[libvirt] [PATCH v4 5/7] nodedev: Disable/re-enable polling on the udev fd

Thu Sep 28 10:00:08 UTC 2017

[...]

> >
> >          nodeDeviceLock();
> > +        priv = driver->privateData;
> >          udev_monitor = DRV_STATE_UDEV_MONITOR(driver);
> >
> >          if (!udevEventCheckMonitorFD(udev_monitor, privateData->monitor_fd)) {
> > @@ -1725,6 +1727,9 @@ udevEventHandleThread(void *opaque)
> >          device = udev_monitor_receive_device(udev_monitor);
> >          nodeDeviceUnlock();
> >
> > +        /* Re-enable polling for new events on the @udev_monitor */
> > +        virEventUpdateHandle(priv->watch, VIR_EVENT_HANDLE_READABLE);
> > +
>
> I think this should only be done when privateData->nevents == 0?  If we
> have multiple events to read, then calling virEventPollUpdateHandle,
> (eventually) for every pass through the loop seems like a bit of
> overkill especially if udevEventHandleCallback turns right around and
> disables it again.
>
> Also fortunately there isn't more than one udev thread sending the
> events since you access the priv->watch without the driver lock...
>
> Conversely perhaps we only disable if events > 1... Then again, how does
> one get to 2 events queued if we're disabling as soon as we increment

Very good point, technically events would still get queued, we just wouldn't
check and yes, we would process 1 event at a time. Not optimal, but if you look
at the original code and compare it with this one performance-wise (and I hope
I haven't missed anything that would render everything I write next a complete
rubbish), the time complexity hasn't changed, the space complexity hasn't
changed, what changed is code complexity which makes the code a bit slower due
to the excessive locking and toggling the FD polling back and forth. So
essentially you've got the same thing as you had before..but asynchronous.
However, yes, the usage of @nevents is completely useless now (haven't realized
that immediately, thanks) and a simple signalling should suffice.

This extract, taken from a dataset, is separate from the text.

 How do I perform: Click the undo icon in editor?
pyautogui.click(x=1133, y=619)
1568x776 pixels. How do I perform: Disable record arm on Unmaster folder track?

So how could we make it faster though? I thought more about the idea you shared
in one of the previous reviews, letting the thread actually pull all the data
from the monitor, to which I IIRC replied something in the sense that the event
counting mechanism wouldn't allow that and it would break. Okay, let's drop the
event counting. What if we now let both the udev handler thread and the event
loop "poll" the file descriptor, IOW let the event loop polling the monitor fd,
thus invoking udevHandleCallback which would in turn keep signalling the handler
thread that there are some data. The difference now in the handler thread would
be that it wouldn't blindly trust the callback about the data, because of the
scheduling issue, it would keep poking the monitor itself until it gets either
EAGAIN or EWOULDBLOCK from recvmsg() called in libudev,  which would then be the
signal to start waiting on the condition. The next an event appears, a signal
from udevHandleCallback would finally have a meaning and wouldn't be ignored.

This way, it's actually the handler thread who's 'the boss', as most of the
signals from udevHandleCallback would be lost/NOPs.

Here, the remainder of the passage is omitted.